-
Notifications
You must be signed in to change notification settings - Fork 4.1k
kv: DeleteRange anomaly at SNAPSHOT #6240
Description
TestTxnDBLostUpdateAnomaly_DeleteRange currently fails with variations of
iso=[SNAPSHOT SNAPSHOT SNAPSHOT], pri=[3 2 1]
I1.1(A)[1] C1.1 DR3.1(A-C) R2.1(A)[1] C3.1 W2.1(B-A)[1] C2.1
and
iso=[SNAPSHOT SNAPSHOT SNAPSHOT], pri=[2 3 1]

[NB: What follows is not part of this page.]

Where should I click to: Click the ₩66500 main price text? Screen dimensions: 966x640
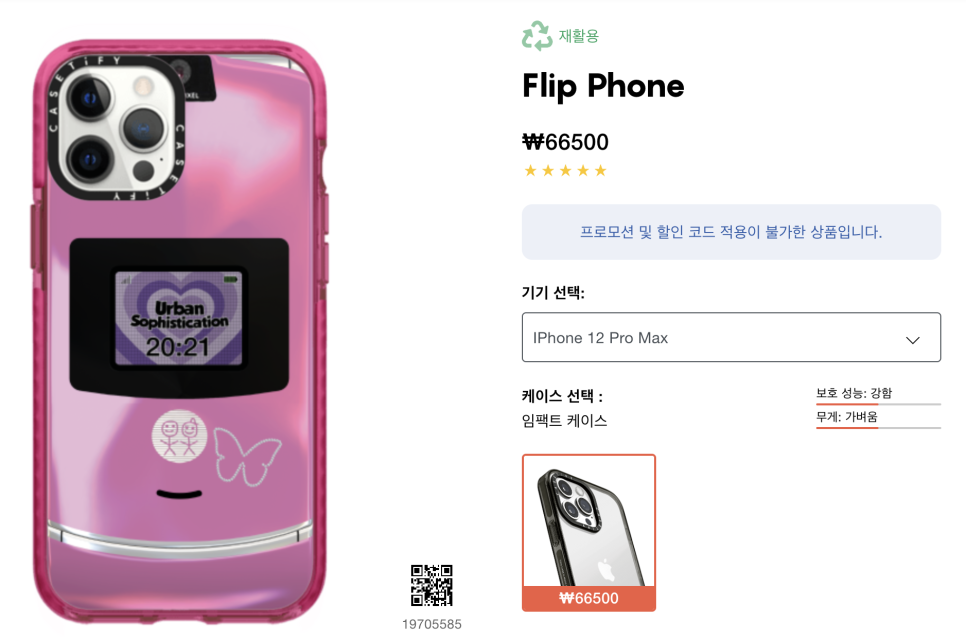click(565, 142)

I1.1(A)[1] C1.1 R2.1(A)[1] DR3.1(A-C) W2.1(B-A)[1] C3.1 C2.1
In the first
- the value A=1 is written and committed
- transaction 3 deletes A-C (which means leaving an intent on A and
populating the write timestamp cache interval A-C. - transaction 2 pushes the intent on A and reads A=1.
The write timestamp cache entry on A isn't updated properly in the process
(which is an unrelated issue that likely incurs anomalies). - transaction 2 writes B=1, commits.
This is the anomaly: logically, there is DeleteRange intent sitting there
with a higher timestamp, so this should be a write-write conflict. But there
isn't an actual intent there (since the key was previously vacant, just like
the countably infinite rest of vacant keys around it). - transaction 3 commits (at its higher timestamp), so now A=,
but note that we still have B=1 (written by transaction 2).
Note that this example should fail in the same way with only transaction 3 at
SNAPSHOT isolation.
The one obvious fix that comes to mind is to "somehow" push the whole range
entry in the timestamp cache forward along with the push of one of its intents.
However, that seems brittle and may not reliably be possible since the
timestamp cache's current implementation freely splits up its intervals as new
entries are added.
In the second one, the read of A and the range deletion are interchanged:
iso=[SNAPSHOT SNAPSHOT SNAPSHOT], pri=[2 3 1]
I1.1(A)[1] C1.1 R2.1(A)[1] DR3.1(A-C) W2.1(B-A)[1] C3.1 C2.1
In other words:
- write and commit A=1 as before
- txn2 reads A=1
- txn3 deletes A-C (so
ts(txn3) > ts(txn2)) - txn2 writes B=1 (pushing its timestamp due to tsCache entry on A-C); now
againts(txn3) < ts(txn2) - both commit and the visible values are A=, B=1; we've again lost txn3's
deletion of B.
This seems a little less anomalous than the above since essentially what
happens is that txn2 has write skew: It reads a stale value of A and writes
it somewhere, except that this "somewhere" would be a write-write conflict in
most monolithic databases.
See #6227 for the PR that introduced these tests.